--- Document segment ---

My first thought was to store the value as a column and just read the current count, increment it by one and then put it back in. However if another operation is also trying to increment the counter, I think the final value would just be the one with the latest timestamp.

Another thought would be to store each page load as a new column in a CF. Then I could just run get_count() on that key and get the number of columns. Reading through the documentation, it appears that it is not a very efficient operation at all.

Am I approaching the problem incorrectly?

+1  A: 

I definitely wouldn't use get_count, as that is an O(n) operation which is ran every time you read the "counter." Worse than it being just O(n) it may span multiple nodes which would introduce network latency. And finally, why tie up all that disk space when all you care about is a single number?

For right now, I wouldn't use Cassandra for counters at all. They are working on this functionality, but it's not ready for prime time yet.

https://issues.apache.org/jira/browse/CASSANDRA-1072

You've got a few options in the mean time.

1) (Bad) Store your count in a single record and have one and only one thread of your application be responsible for counter management.

2) (Better) Split the counter into n shards, and have n threads manage each shard as a separate counter. You can randomize which thread is used by your app each time for stateless load balancing across these threads. Just make sure that each thread is responsible for exactly one shard.

3) (Best) Use a separate tool that is either transactional (aka an RDBMS) or that supports atomic increment operations (memcached, redis).

Ben Burns
A: 

What I ended up doing was using get_count() and caching the result in a caching ColumnFamily.

This way I could get a general guess at the count but still get the exact count whenever I wanted.

Additionally, I was able to adjust how stale the data I was willing to accept on a per request basis.

--- Data section ---

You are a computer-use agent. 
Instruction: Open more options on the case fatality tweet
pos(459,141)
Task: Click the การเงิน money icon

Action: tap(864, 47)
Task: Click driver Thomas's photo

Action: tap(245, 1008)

---

To be done:
(A) Answer these questions from the Cassandra counter discussion:
(i) What kind of operation does the first answer say get_count is?
(ii) Which two tools does that answer name as supporting atomic increment operations?
(iii) Where did the final responder cache the result of get_count()?
(B) Copy word for word the part of the Cassandra counter discussion that opens with the words containing "Another thought would" and closes with "the problem incorrectly?".

Answers for this exercise:
(A)
(i) An O(n) operation.
(ii) Memcached and redis.
(iii) In a caching ColumnFamily.

(B)
Another thought would be to store each page load as a new column in a CF. Then I could just run get_count() on that key and get the number of columns. Reading through the documentation, it appears that it is not a very efficient operation at all.

Am I approaching the problem incorrectly?